**WORK TO COMPLETE:** Continue the article below on the three types of cyber threat intelligence, picking up after its final sentence.

**PAGE EXCERPT:**

= = = =

The 3 Types of Cyber Threat Intelligence – Which one are you using?
By Alex Duffy, CSO emt Distribution
CYBERTHREAT INTELLIGENCE (CTI) is not a buzz-phrase; it’s an essential pillar of a mature cybersecurity strategy. When used and applied correctly, CTI can help security teams prepare for, and defend against, the evolving threat landscape. CTI gives organisations evidence-based, mature and effective cybersecurity strategies.
There are levels of maturity to using and understanding CTI. With each level of maturity, the context and analysis of threat intelligence becomes deeper and more sophisticated, caters to different audiences, and requires more investment.
CTI comes in three levels: tactical intelligence, operational intelligence and strategic intelligence.
Tactical intelligence is the level most commonly used by organisations and represents first level maturity of cyber threat intelligence. It is based on real-time events, investigations and/or activities and provides day-to-day support to operations. Many may use it in their security information and event management (SIEM) tools or on perimeter firewalls, and it consists of indicators of compromise, and files hashes, malicious IPs and domains. These usually have a short life span, as IPs and domains can be repurposed or taken down in days or even hours.
Operational intelligence is data that is designed to drive your day-to-day decision making, resource allocation and task prioritisation. It contains the technical direction of threat actors, indicators of targets and can contain the threats malicious tactics, techniques and procedures (TTPs). Operational intelligence has a longer shelf life because adversaries can’t change their TTPs as easily as they can change their tools like types of malware they use.

= = = =

**DATA SHOWN:**
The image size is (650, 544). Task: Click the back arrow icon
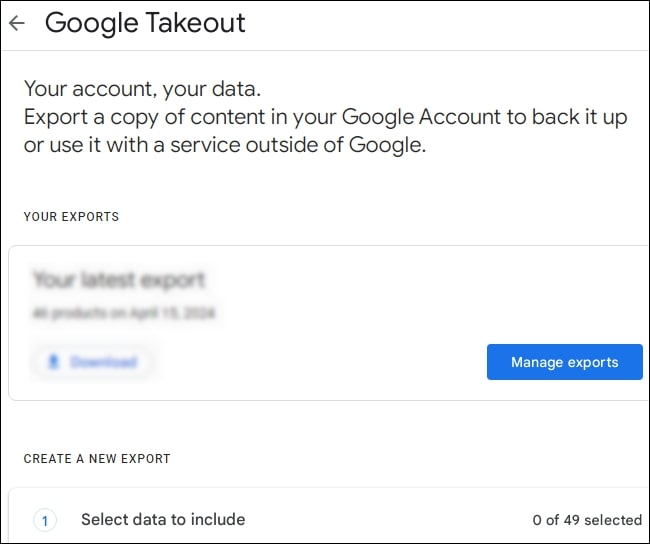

= = = =

**FINAL ANSWER:**
Cybersecurity professionals that manage vulnerability management, incident response and threat monitoring are the biggest consumers of operational intelligence as it can help them focus and prioritise their work.
Strategic intelligence is high-level cyber intelligence, usually containing information about foreign policy, global events and internet-based risks against organisations. This intelligence is vital for C-suite executives to allocate budget and align their cyber goals towards real-world objectives. For example, a mining company can review the analysis that the mining sector is under increasing attacks, and can then react appropriately by investing resources into strategic cyber defences.
Strategic intelligence tends to be the hardest form of intelligence to collect. It requires human collection and analysis to understand both cyber security and the worlds geopolitical situation. Strategic intelligence is usually consumed through the use of reports.
CTI increases your organisation’s ability to not only defend itself against current attacks and threats, but also to predict future attacks. The trick is to choose the right intelligence for your needs, and to make the sheer volume of intelligence actionable, whether it be reactive, proactive or futureproofing.
See how Flashpoint and ThreatConnect can help you incorporate all three levels of cyber threat intelligence
This is an extended post from our original article which was first published in AISA.org’s Cyber Cyber Conference Magazine.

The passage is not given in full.